My Cooter's History Blog has become about 80% World War II anyway, so I figured to start a blog specific to it, especially since we're commemorating its 70th anniversary and we are quickly losing this "Greatest Generation." The quote is taken from Pearl Harbor survivor Frank Curre, who was on the USS Tennessee that day. He died Dec. 7, 2011, seventy years to the day.

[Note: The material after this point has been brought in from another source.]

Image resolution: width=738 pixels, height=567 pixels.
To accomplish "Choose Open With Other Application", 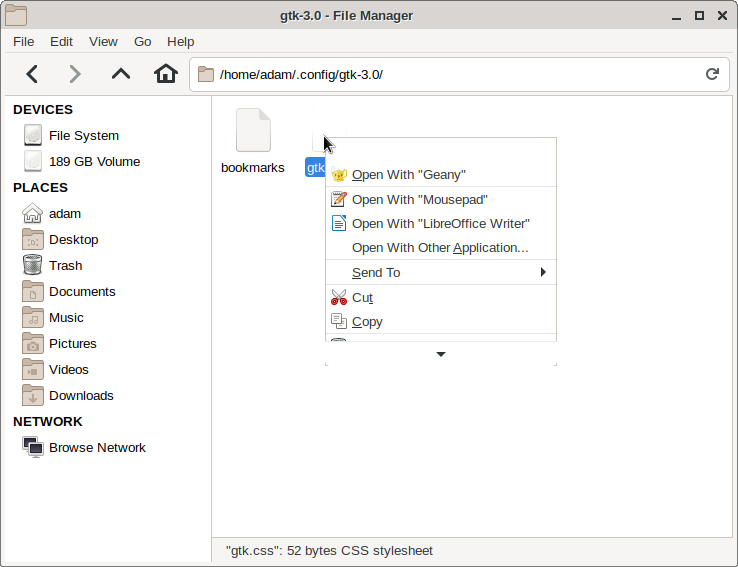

His photo is below at right.
Wednesday, April 8, 2020
Another USS Oklahoma Unknown Identified: Orval Austin Tranbarger
April 5, 2020, Springfield (Mo.) News-Leader After 78 years, WW II seaman killed at Pearl Harbor to return to the Ozarks" by Claudette Riley."
Nearly eight decades after a U.S.Navy sailor from Missouri was killed in the attack on Pearl Harbor, he will return to his home town for burial.
Seaman 1st Class Orval Austin Tranbarger, 20, was from Mountain View, 100 miles east of Springfield. He was one of 429 crew men killed when the ship capsized and was one of the men whose bodies could not be identified when the ship was finally uprighted.
The unknowns were buried in groups at the Punch Bowl Cemetery in Oahu, but, dug up earlier in the 2010s and researchers are using DNA to identify.
He was identified September 18, 2019, and now will be returning to Mountain View to be buried with his family. The date has not been set yet.